Là aussi, Ecolo, Marie Nagy cette fois,
hurle à la privatisation de l'espace public. C'est également le cas
d'une partie de Facebook et ce dimanche, dans On Refait Le Monde, le
club d'éloquence pour enfonceurs de portes ouvertes organisé chaque
semaine par RTL-TVI, le journaliste Michel Henrion s'échauffa
tellement à ce sujet qu'il en vint à comparer la location
de
places et de rues à des entreprises privées à l'installation de
mobilier anti-SDF autour de certains édifices ainsi qu'au
remplacement dans les gares des salles d'attente chauffées par des
tavernes où consommer est obligatoire. Ce qui nous éloigne tout de
même considérablement de Lady Gaga, qui, avec ses robes en steaks,
aurait plus tendance à se faire sauter dessus par des SDF la
fourchette en avant qu'à les faire fuir.
La
Place Sainte-Croix, l'autre soir, j'y étais, moi, et ce que je peux
dire, c'est que ce n'était pas fermé, pas payant, pas fliqué, pas
vraiment privatisé. Il y avait bien du personnel de sécurité privé
mais les gars semblaient surtout chargés de veiller à ce que
personne ne vienne embêter les deejays ou tagguer une tuture
exposée. Les gens allaient et venaient sinon à leur guise. On ne
les obligeait même pas à commander leurs boissons aux stands des
sponsors liquides et d'ailleurs, beaucoup avaient ramené leurs
provisions personnelles du supermarché. Bref, ce n'était rien de
plus qu'une soirée DJ gratuite, comme il existe des concerts
gratuits. Une kermesse. J'ai trouvé ça de très mauvais goût,
particulièrement bourrin et oui, l'overdose publicitaire était
particulièrement dérangeante. Restons toutefois réalistes, même
si poujadistes. Les représentants politiques, même Ecolo, sont-ils
vraiment bien placés pour critiquer la publicité intrusive et le
mauvais goût marketing quand on voit ce que l'on se coltine en
période électorale comme propagande tartignolle, slogans à la con,
photos ringardes, tracts en Comic Sans, petits ballons gonflés à la
promesse sans lendemain et autres bagnoles repeintes aux couleurs
primaires de certains candidats ?
Lady
Gaga et Tony Bennett, c'est autre chose, certes. Pour le coup, la
Grand-Place sera à priori vraiment fermée et fliquée. On ne pourra
pas y circuler librement, se droguer, pisser tranquillou. Mais est-ce
vraiment si scandaleux ? Le Brussels Summer Festival et
l'Ommegang fonctionnent eux aussi sur ce principe de confiscation
momentanée de l'espace public, tout comme pléthore de festivals
urbains. On transforme un espace public en cadre d'exception, à
l'accès momentanément payant ou conditionné. C'est du commerce et
ça me semble même plus démocratique et populaire, haha, que
l'Ommegang, ce carnaval pour vieux noblions et autres 1% tout
spécialement descendus de Knokke-Le-Zoute en chaises à porteurs.
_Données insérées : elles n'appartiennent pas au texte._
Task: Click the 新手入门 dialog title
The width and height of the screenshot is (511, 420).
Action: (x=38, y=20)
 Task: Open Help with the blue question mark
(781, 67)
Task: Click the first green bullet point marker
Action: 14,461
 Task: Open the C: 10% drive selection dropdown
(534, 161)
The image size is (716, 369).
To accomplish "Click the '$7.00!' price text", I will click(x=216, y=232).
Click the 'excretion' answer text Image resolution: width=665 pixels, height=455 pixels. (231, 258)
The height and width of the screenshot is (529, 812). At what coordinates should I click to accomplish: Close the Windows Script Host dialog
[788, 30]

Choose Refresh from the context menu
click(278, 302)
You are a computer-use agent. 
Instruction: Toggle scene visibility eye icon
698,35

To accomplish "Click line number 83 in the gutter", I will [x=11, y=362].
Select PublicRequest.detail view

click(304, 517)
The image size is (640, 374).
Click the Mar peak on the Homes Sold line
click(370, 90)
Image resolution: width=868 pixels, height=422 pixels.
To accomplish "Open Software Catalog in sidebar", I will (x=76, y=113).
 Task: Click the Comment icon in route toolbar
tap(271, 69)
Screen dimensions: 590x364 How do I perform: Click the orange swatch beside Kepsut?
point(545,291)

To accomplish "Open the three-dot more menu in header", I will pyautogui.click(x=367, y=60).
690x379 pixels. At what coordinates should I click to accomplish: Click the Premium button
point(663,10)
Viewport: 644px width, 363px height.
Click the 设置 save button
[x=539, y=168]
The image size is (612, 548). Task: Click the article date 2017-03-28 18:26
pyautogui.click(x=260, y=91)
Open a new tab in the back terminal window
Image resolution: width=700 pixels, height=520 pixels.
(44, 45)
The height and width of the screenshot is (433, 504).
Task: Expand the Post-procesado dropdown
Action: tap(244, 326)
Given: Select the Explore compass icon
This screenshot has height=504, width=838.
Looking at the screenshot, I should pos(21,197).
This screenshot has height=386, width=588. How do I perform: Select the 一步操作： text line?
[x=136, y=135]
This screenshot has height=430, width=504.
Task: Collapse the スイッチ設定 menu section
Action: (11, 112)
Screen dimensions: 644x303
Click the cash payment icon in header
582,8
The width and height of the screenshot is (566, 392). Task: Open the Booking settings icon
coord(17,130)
N'oublions pas non plus que c'est un tournage, cette affaire Gaga.
Pourquoi refuserait-on la Grand-Place aux Américains le temps d'un
clip, même longuet, alors que si les Frères Dardenne ou Jaco Van
Dormael en demandaient la location, l'entièreté du spectre
politique proposerait probablement de complètement l'asphlater,
histoire que Marion Cotillard ne se prenne pas le talon entre deux
pavés branlants ?
L'invasion
publicitaire et le sponsoring à outrance sont des thèmes récurrents
de cette rubrique, parce que la nuit reste très permissive à leur
égard ; que pas mal de soirées, y compris de très bonnes, en
dépendent aussi. Je me considère comme un ennemi acharné des nazes
communiquants mais je ne pense toutefois pas que la politique doit se
mêler de notre combat. Résister à l'invasion publicitaire n'est
pas une affaire de régulations. Il faut se montrer teigneux, frapper
pour avoir, là où le marketing se montre le plus faible, le plus
pétochard : au niveau de la réputation. L'invasion
publicitaire se repousse à coups de massacres critiques, de grosses
rigolades, de campagnes de dénigrement sur les réseaux sociaux, de
parodies, de lettres d'insultes aux marques, de détournements à la
Banksy. En en prenant plein la gueule, ce n'est que comme ça que la
pub s'adapte, se fait plus créative, plus maline, moins intrusive,
en revient à ce qu'elle est parfois, quand il lui arrive de vraiment
travailler : une forme d'art. Avons-nous vraiment besoin dans ce
cadre de joyeuse guérilla de gens très sérieux qui dénoncent la
confiscation et la privatisation de l'espace public quand c'est des
bagnoles, des deejays, la téléphonie mobile et le showbizz yankee
qui font les kékés sur des lieux de passage mais applaudissent par
ailleurs la journée sans voiture et les picnics devant la Bourse,
formes de main-mise sur la ville pourtant tout aussi polémiques,
arbitraires et discutables ? Olé.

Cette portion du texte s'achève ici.